BlackBoiler, a company whose AI-driven contract review software automatically reviews and redlines contract drafts using Microsoft Word’s Track Changes, is today releasing a new feature, ContextAI, that enhances the markup by showing the user the reason for every redline.
Last year, I reported on BlackBoiler’s launch of Playbook Builder, a feature that helps companies automate the creation of contract playbooks, eliminating the need for extensive training of BlackBoiler’s AI.
This new ContextAI feature builds on those playbooks to show users not only its suggested redlines, but also why it suggested those redlines in conformance with the playbook.
Now, when BlackBoiler makes a change to a contract draft, it shows the playbook rules that prompted the change and provides examples from the playbook of how others in the user’s organization have edited the same or similar language in the past.
Learn more about BlackBoiler in the LawNext Legal Technology Directory.
In a demonstration yesterday, Daniel Broderick, co-founder and CEO of BlackBoiler, said that, by giving a reason for every edit BlackBoiler makes, they are removing the black box from the AI.
“Users want to know what’s inside the black box,” he said. “This is a major step forward that will allow lawyers and negotiators to understand why the AI has made the changes it has and enable them to have confidence in how this technology is powering their deals.”
The way it works is simple. When reviewing a contract draft in BlackBoiler, a left-hand panel shows the list of playbook rules. A flag icon next to a rule indicates that there is potentially the need for an edit that the user should review. A green icon indicates that BlackBoiler applied the rule and made the edit to the contract.
Click to open any rule, and BlackBoiler takes you to that point in the contract, where you can see the redlines it made within the document. In the left panel, you see a description of the rule plus the actual example of how your organization has edited similar text in the past. This example is the training sentence that BlackBoiler used to make the edit. It also shows the degree of similarity between the prior and current text.
BlackBoiler also allows the user to scroll through other similar revisions from the past that were not used in this edit.
If BlackBoiler fails to find language in the contract that is semantically similar to a rule in your playbook, it will insert your language in its entirety. To do this, it analyzes the document to find the appropriate location to insert the language, based on where that language has been inserted in previous contracts, and it shows you a context rating for its certainty of the location in which it made the insertion.
You could add a rule to the playbook on the fly, while you’re reviewing a document, then re-upload the contract, and the edit for that rule will be added.

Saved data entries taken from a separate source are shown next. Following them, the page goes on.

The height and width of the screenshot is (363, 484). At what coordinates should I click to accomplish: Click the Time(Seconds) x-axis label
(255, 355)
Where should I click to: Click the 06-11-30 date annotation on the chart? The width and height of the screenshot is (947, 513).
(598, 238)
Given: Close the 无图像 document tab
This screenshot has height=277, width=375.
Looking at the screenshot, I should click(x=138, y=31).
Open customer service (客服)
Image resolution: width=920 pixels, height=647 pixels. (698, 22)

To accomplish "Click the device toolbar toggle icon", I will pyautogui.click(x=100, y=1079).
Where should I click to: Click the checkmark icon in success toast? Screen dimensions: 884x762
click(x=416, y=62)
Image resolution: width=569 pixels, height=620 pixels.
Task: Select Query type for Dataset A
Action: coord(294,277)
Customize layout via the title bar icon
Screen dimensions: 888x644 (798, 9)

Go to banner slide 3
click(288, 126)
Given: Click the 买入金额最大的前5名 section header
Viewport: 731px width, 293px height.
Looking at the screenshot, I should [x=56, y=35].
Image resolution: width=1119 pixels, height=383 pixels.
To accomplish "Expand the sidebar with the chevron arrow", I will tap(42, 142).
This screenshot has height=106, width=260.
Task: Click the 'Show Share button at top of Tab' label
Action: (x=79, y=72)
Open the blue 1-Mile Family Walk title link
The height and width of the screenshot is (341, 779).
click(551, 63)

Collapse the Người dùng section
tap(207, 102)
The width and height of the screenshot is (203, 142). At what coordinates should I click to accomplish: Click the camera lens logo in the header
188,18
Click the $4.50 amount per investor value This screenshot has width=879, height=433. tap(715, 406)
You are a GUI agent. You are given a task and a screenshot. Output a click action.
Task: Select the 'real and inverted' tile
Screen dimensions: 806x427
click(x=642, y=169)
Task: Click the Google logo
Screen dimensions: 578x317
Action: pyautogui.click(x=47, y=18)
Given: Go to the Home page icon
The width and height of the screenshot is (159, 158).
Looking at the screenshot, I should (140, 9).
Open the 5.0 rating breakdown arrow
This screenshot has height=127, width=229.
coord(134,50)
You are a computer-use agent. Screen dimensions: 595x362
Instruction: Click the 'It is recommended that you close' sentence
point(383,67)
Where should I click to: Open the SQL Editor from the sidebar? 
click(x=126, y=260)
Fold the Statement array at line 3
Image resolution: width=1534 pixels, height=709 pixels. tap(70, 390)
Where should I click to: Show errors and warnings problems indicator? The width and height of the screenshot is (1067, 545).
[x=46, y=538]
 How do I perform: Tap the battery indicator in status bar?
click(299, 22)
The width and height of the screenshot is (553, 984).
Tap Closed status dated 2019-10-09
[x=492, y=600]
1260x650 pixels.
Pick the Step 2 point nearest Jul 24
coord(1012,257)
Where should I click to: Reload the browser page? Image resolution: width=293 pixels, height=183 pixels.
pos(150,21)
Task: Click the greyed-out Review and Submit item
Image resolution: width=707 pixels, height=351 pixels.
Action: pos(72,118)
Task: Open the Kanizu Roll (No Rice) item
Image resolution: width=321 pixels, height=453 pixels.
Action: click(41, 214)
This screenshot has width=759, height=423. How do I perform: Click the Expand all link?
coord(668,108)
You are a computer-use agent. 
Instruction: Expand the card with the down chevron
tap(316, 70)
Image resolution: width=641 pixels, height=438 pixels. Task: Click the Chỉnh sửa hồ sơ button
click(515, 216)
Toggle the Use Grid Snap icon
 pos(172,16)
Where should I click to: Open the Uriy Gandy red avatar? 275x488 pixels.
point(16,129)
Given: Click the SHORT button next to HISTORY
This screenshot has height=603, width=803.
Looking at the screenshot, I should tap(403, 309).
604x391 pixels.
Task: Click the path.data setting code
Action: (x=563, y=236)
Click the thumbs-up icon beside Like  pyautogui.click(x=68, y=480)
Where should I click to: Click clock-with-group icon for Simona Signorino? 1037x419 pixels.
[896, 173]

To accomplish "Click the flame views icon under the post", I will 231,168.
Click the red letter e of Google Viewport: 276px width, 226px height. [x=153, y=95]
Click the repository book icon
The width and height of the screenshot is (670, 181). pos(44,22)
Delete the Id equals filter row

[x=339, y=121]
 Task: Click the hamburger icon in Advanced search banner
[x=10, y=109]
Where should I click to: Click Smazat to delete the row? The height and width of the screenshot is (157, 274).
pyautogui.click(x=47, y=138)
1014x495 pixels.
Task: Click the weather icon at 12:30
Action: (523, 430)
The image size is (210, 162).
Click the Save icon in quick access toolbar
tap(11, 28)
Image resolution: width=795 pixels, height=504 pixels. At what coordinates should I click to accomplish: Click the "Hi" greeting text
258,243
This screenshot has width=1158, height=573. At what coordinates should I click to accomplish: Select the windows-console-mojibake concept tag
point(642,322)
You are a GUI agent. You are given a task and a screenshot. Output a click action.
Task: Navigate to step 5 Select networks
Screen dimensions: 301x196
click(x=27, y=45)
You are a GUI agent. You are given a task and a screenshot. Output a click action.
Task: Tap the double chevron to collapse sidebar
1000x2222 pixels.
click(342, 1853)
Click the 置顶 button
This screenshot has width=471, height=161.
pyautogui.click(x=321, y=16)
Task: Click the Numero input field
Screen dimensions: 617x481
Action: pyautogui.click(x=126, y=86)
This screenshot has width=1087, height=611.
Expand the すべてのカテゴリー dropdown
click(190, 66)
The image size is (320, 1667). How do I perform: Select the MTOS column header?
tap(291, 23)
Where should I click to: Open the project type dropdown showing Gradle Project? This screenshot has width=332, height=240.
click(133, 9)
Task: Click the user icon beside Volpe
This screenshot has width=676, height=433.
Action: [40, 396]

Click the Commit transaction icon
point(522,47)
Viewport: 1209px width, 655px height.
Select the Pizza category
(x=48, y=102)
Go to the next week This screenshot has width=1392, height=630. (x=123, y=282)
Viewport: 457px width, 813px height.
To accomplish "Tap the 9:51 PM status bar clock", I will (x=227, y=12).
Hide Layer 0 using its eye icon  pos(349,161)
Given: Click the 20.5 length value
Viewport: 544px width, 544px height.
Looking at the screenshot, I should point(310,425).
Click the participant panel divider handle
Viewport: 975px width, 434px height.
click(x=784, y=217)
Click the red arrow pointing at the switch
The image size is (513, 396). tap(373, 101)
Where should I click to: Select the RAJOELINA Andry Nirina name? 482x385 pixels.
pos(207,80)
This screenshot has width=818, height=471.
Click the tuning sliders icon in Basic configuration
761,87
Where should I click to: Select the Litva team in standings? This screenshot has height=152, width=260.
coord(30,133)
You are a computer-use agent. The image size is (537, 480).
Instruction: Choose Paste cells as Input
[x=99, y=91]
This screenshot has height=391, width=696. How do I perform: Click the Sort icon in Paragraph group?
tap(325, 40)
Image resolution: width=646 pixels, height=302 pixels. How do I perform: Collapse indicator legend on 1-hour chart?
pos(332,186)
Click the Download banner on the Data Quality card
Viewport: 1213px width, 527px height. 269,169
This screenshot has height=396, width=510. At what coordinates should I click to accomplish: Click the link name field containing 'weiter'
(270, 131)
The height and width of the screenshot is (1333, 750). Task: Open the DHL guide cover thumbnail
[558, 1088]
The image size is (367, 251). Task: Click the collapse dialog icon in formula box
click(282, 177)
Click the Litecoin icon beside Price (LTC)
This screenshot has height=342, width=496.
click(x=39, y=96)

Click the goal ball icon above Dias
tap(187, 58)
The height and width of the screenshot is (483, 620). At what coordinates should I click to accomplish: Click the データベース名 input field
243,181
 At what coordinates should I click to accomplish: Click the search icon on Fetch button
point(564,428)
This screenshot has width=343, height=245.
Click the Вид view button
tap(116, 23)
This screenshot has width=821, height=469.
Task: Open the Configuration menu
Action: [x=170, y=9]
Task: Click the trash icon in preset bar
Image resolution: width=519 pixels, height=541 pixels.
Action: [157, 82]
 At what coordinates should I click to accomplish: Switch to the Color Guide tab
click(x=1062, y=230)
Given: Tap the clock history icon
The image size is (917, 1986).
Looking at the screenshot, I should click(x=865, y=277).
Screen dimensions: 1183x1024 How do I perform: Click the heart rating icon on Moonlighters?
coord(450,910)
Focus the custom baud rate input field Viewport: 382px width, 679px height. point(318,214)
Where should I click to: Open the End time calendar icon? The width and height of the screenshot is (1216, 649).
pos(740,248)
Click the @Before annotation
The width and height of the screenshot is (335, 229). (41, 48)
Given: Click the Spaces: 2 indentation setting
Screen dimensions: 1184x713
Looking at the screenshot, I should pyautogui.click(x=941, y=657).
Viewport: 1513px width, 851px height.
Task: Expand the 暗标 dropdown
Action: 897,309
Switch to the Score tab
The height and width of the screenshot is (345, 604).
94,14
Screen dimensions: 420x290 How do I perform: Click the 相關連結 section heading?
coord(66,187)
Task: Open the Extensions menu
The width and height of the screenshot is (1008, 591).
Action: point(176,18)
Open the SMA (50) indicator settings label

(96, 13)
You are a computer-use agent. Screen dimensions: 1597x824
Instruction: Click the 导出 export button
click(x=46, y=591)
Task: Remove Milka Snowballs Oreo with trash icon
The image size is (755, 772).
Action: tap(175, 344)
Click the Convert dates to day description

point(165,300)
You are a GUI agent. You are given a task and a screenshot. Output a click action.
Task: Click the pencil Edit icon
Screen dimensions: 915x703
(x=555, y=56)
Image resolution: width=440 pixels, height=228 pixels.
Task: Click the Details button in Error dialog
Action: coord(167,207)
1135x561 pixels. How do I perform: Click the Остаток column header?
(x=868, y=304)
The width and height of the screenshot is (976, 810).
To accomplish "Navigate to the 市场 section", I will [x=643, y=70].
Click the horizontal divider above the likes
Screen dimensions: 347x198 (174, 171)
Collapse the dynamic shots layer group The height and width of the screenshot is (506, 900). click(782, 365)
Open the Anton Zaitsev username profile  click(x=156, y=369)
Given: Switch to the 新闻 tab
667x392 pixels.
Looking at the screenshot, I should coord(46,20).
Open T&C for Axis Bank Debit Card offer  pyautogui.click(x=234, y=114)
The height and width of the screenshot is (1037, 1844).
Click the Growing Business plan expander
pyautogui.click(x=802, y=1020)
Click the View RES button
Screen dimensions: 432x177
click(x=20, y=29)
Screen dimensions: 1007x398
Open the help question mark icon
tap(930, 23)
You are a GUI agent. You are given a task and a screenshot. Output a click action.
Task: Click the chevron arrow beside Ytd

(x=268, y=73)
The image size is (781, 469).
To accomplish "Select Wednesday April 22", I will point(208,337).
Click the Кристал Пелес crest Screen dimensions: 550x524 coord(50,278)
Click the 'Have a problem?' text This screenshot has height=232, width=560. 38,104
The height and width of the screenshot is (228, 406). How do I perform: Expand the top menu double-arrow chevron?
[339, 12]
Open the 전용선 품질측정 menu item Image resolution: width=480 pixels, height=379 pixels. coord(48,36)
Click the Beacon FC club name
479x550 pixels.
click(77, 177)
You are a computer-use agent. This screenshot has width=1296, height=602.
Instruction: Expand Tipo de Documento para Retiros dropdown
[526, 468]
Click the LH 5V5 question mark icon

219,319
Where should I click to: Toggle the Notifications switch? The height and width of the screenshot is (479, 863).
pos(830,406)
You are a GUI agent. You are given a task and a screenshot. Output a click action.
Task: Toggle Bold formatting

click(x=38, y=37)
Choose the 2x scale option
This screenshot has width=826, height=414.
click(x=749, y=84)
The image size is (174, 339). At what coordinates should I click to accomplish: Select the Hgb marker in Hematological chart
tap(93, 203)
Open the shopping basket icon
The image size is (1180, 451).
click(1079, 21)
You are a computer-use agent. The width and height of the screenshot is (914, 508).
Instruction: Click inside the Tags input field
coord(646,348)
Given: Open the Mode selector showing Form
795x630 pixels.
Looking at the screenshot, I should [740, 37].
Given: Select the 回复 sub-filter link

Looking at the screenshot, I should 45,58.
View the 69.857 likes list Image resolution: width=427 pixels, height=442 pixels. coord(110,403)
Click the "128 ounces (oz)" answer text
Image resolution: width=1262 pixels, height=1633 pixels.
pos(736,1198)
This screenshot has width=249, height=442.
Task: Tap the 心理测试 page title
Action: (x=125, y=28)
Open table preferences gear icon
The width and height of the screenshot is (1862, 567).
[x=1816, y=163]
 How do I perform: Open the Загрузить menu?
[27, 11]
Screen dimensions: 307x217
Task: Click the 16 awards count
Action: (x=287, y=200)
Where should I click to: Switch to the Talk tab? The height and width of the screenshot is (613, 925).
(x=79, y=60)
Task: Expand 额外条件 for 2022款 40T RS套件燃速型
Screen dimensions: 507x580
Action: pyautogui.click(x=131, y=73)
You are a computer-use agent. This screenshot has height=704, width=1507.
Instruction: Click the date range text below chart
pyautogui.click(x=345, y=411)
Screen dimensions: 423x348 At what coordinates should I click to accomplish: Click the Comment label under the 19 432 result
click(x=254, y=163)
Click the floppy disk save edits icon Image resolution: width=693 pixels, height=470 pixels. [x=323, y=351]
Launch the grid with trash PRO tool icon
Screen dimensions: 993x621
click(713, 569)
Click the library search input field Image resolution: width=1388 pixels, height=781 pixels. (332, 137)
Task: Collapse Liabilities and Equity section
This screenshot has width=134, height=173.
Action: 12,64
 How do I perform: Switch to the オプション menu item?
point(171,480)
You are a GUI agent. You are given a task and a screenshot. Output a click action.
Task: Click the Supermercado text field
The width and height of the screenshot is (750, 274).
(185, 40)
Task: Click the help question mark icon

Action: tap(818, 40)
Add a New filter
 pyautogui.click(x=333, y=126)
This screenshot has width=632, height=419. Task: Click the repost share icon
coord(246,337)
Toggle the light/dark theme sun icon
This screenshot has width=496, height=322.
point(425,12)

Broderick believes that two factors are important to getting lawyers to adopt AI. One is control — that lawyers want to have control over what the AI is doing. Playbook Builder addresses that factor, putting lawyers in control of the rules applied to their contracts.
The other factor, he said, is explainability. That is what ContextAI addresses — explaining to the lawyer why BlackBoiler did what it did.
Broderick also believes that this new feature can help drive onboarding to BlackBoiler by offering explanations for what it does.
He describes the scenario of an attorney who questions an edit made by BlackBoiler, saying, “We’ve never made this edit before.” Now, with ContextAI, the attorney can see that, in fact, someone in that attorney’s organization made that edit just last week. it last week
Another scenario is when a newer lawyer is reviewing a contract. “If you just throw an edited document at them, they don’t know why the edits were made,” Broderick says. “This helps them get up to speed more quickly.”
BlackBoiler says it customer roster includes AmLaw 25 law firms and organizations within the Fortune 1000, including several customers in the construction industry. The company holds 11 patents in the U.S. and is currently pursuing additional IP protection in the U.S., Canada, and Europe.